You havent said much about your actual stack other than mentioning Azure.
With Windows Service Bus, how do I marry sequence numbers in my event store to sequence numbers on the Service Bus?
You can use stream id + the commit sequence number the MessageId (and use that to ensure duplicates are removed by the bus). You will probably also include properties in the Message metadata.
What is the best practice to detect and handle events that have already been received in a safe manner (protecting against message handlers failing)?
If you're on Azure and considering ServiceBus then the Topics can be used to ensure at least once delivery (and you'll use the sessioning facility). Go watch the two hour deep dive ClemensV Subscribe video plus a few other episodes or you'll spent the same amount of time making mistakes)

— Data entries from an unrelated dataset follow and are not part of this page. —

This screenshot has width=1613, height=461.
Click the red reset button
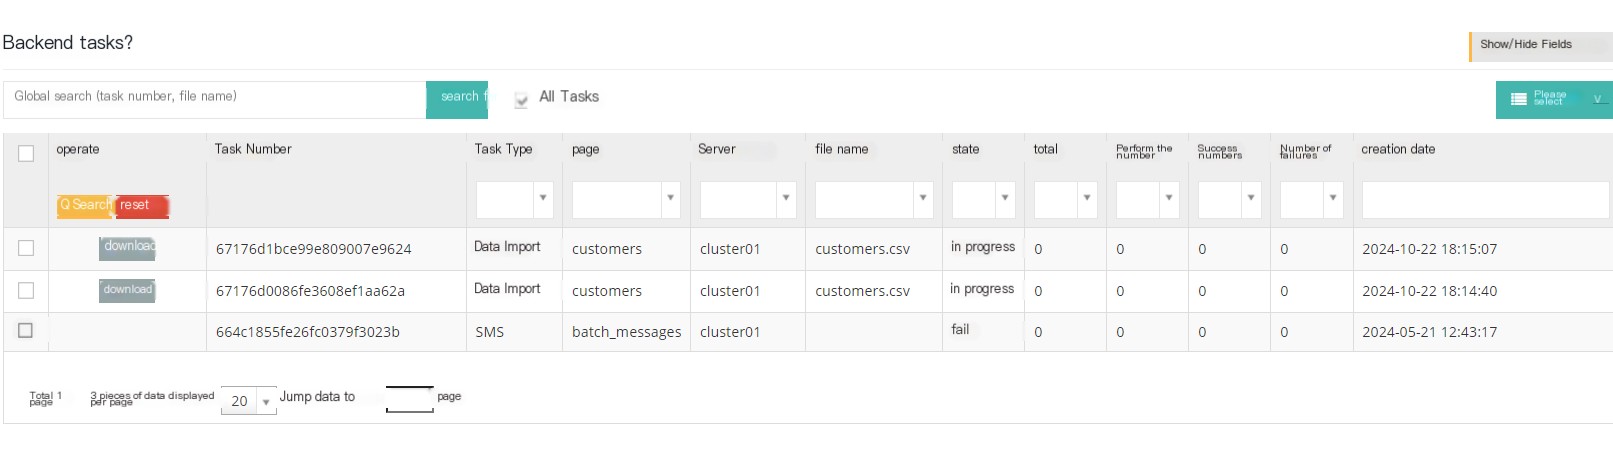click(141, 205)
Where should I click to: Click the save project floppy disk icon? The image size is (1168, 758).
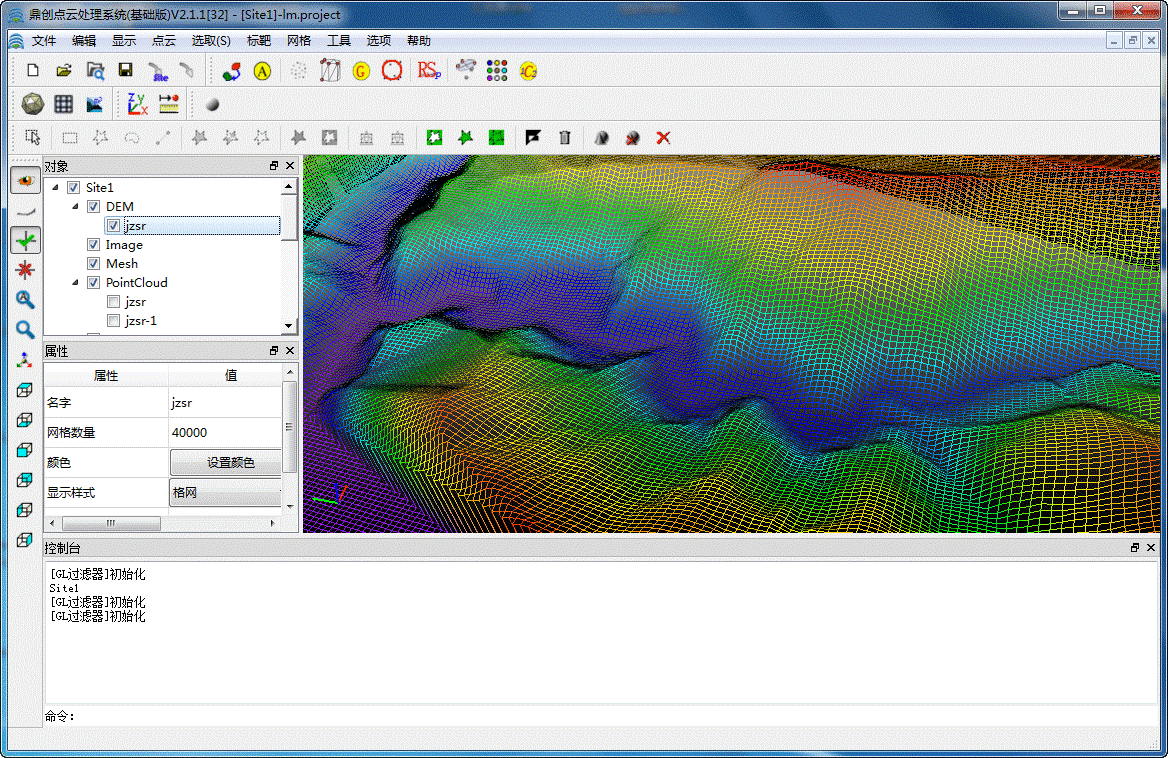tap(125, 70)
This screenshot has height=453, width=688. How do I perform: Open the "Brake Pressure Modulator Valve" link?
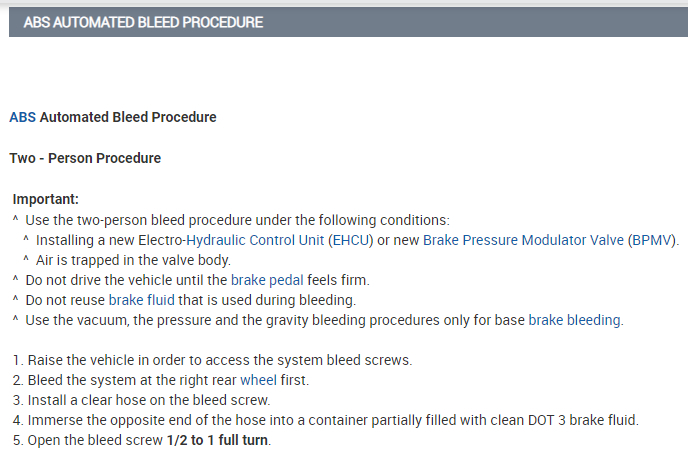[x=524, y=240]
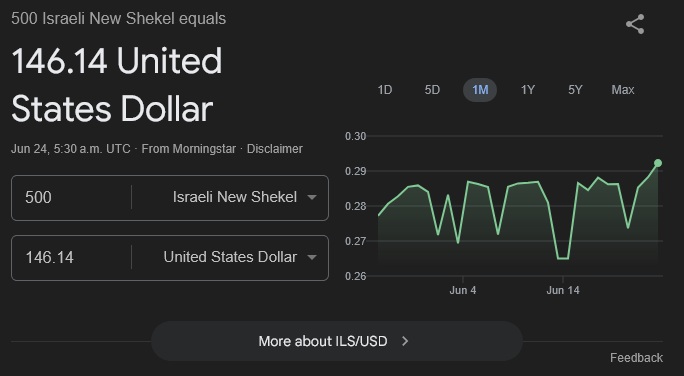Click the Jun 4 marker on chart axis
The width and height of the screenshot is (684, 376).
(x=463, y=290)
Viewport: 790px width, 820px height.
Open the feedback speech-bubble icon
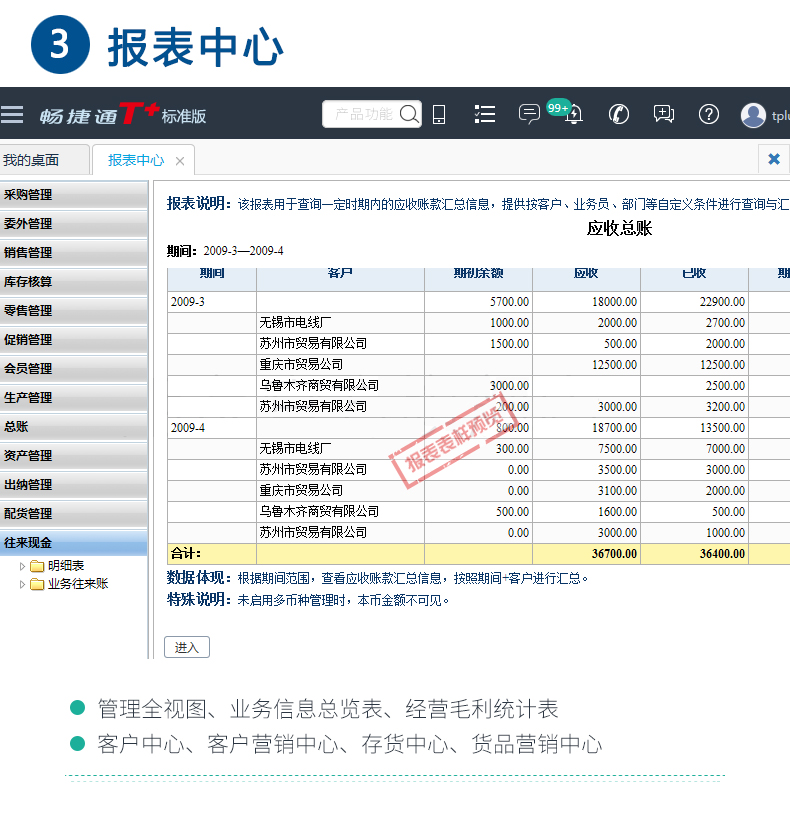pos(663,115)
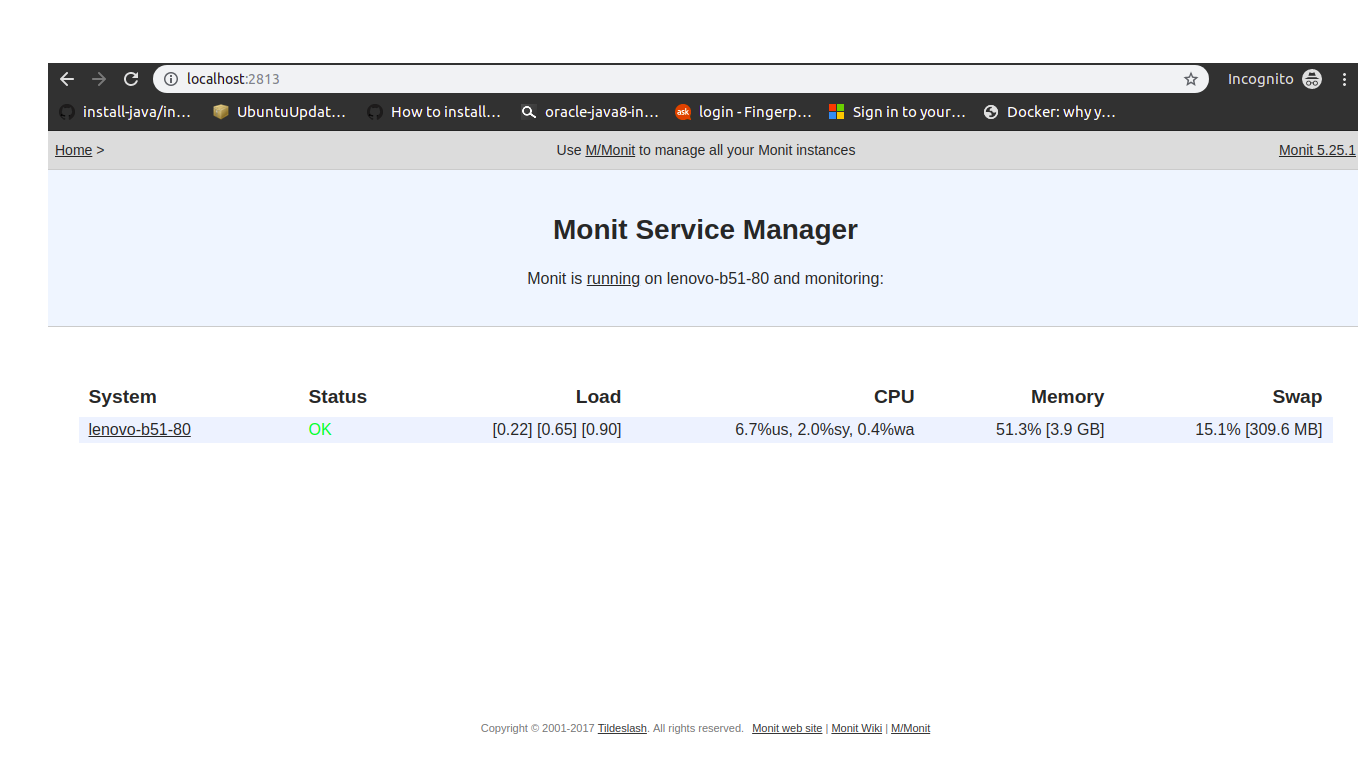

To keep broadcast traffic down, if ContextC requests replays from ContextA and ContextB, is there any way for these replay messages to be sent only to ContextC? Or should I not worry about this?
Mu. You started off asking whether this stuff was a good idea but now seem to have baked in an assumption that it's the way to go.
Firstly, this infrastructure is a massive wheel to reinvent. Have you considered simply setting up a topic per BC and having anyone that needs to listen listen?
A key thing here is that you need to bear in mind the fact that just because you can think of cases where BCs need to consume each others events, that this central magic bus that's everywhere will deliver everything everywhere.
EDIT: Answers to your edited versions of questions 2+
With Windows Service Bus 1.0, how do I marry sequence numbers in my event store to sequence numbers on the Service Bus?
Your event store doesnt have a sequence number. It has a commit sequence number per aggregate. You'd typically use a sessioned topic and subscription. Then you need to choose whether you want a global ordering (use a single session id) or per aggregate ordering (use the stream id as the session id).
Once events are on a topic, they have a MessageSequenceNumber and the subscription (when sessioned) delivers (actually the subscriber recieves them) them in sequence.
What is the best practice to detect and handle events that have already been received in a safe manner (protecting against message handlers failing)?
This is built into the Service Bus (or any queueing mechanism). You don't mark the Message completed until it has been successfully processed. Any failure leads to Abandonment (which puts it back on the queue for reprocessing).
The subscriber taking a break, becoming disconnected or work backing up is naturally dealt with by the Topic.